Ketika bulan ramadhan datang, masyarakat Liya akan dihadapkan pada banyak kesibukkan. Kaum pria akan disibukkan dengan urusan mencari kayu bakar, mengambil janur dan mencari ikan. Kayu bakar disiapkan untuk acara memasak, sedangkan janur untuk bahan dasar membuat lapa, yaitu penganan yang terbuat dari beras ketan dan dibungkus janur. Untuk mendapatkan ikan terbaik, waktu memancing dilakukan pada malam hari. Masyarakat Liya secara khusus, dan masyarakat pesisir secara umum meyakini bahwa memancing pada malam hari adalah waktu yang tepat untuk mendapatkan ikan-ikan besar dan terbaik. Kaum perempuan akan sibuk didapur, menyiapkan segala jenis masakan; sedangkan para remaja dan anak-anak akan sibuk mengumpulkan air dari sumur umum yang jaraknya sekitar 3 km dengan medan menuruni lembah. Semua wadah dimuati air, untuk memenuhi kebutuhan memasak yang meningkat tajam menjelang ramadhan.

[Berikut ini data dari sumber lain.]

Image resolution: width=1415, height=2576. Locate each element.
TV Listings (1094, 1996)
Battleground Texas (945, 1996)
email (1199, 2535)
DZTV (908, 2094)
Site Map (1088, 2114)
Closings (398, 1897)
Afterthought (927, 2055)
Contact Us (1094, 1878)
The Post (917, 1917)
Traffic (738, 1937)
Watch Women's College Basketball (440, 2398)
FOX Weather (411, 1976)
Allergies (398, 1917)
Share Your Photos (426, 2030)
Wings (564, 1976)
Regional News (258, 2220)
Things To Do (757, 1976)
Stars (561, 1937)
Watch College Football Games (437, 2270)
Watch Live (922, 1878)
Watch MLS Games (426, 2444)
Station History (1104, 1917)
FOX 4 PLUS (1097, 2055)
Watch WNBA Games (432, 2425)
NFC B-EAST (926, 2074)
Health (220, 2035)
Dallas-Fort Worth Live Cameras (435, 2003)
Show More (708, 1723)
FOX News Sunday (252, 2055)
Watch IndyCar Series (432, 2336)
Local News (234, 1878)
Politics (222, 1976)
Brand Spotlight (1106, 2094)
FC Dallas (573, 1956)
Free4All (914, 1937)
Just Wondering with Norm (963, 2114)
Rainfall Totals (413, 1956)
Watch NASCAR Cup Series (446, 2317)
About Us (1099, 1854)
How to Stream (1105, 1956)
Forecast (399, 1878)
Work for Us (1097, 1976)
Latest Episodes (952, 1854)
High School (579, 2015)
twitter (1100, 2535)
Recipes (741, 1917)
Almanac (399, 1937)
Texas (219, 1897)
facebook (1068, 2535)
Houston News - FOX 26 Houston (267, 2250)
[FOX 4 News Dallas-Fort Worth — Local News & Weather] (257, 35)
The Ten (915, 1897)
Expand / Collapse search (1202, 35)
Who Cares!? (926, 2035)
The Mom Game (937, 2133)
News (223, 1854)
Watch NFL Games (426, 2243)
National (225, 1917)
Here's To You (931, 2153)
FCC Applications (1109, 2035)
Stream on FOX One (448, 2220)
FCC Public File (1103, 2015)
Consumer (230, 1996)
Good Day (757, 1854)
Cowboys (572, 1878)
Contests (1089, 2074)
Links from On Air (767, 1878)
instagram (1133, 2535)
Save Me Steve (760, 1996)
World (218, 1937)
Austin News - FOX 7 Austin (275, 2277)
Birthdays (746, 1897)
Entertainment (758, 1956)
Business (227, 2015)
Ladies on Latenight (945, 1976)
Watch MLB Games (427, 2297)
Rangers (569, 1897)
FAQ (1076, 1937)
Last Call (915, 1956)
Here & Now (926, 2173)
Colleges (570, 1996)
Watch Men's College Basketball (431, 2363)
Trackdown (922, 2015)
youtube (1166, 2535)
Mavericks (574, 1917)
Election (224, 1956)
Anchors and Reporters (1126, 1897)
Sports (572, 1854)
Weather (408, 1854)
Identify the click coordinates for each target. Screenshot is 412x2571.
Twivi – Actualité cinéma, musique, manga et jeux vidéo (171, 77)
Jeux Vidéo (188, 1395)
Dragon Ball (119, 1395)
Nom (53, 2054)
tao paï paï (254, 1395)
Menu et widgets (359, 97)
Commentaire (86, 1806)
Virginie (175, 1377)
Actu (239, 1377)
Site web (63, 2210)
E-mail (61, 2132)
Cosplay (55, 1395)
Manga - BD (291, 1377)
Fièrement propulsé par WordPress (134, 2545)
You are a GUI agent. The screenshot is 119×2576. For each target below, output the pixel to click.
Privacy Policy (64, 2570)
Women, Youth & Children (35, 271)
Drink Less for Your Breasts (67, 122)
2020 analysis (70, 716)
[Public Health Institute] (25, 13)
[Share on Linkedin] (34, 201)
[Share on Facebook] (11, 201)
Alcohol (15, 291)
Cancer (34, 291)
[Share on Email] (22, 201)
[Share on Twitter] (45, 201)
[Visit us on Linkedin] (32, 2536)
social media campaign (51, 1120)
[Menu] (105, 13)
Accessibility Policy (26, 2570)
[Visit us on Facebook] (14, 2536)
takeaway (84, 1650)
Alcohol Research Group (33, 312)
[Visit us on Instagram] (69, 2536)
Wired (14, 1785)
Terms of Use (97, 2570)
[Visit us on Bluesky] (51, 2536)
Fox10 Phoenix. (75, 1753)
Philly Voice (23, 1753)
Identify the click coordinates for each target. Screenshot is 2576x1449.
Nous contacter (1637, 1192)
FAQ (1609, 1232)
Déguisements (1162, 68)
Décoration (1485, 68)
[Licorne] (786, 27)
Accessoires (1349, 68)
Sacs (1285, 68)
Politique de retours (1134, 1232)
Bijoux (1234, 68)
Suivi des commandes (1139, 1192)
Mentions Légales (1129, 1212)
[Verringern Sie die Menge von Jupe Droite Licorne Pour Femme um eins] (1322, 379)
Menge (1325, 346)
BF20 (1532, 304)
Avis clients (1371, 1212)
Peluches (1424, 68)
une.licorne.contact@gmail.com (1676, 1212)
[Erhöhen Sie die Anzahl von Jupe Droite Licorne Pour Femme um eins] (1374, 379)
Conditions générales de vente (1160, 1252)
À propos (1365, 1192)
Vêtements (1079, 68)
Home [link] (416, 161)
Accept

Semua aktivitas tersebut dilakukan demi menyambut datangnya bulan ramadhan. Bulan Ramadhan, bagi masyarakat Liya (masyarakat yang mendiami Desa Liya Togo, Kecamatan Wangi-Wangi Selatan, Kabupaten Wakatobi), adalah bulan yang istimewa. Pada bulan ramadhan, semua amal ibadah dilipatgandakan pahalanya, dan semua kesalahan dimaafkan. Dalam bulan ramdhan terdapat satu malam, yang kebaikannya setara dengan seribu bulan, itulah pemahaman yang mereka yakini. Oleh karena itu, masyarakat Liya mempunyai tradisi yang unik dalam menyambut bulan ramadhan. Tradisi tersebut dinamakan dengan Haroa.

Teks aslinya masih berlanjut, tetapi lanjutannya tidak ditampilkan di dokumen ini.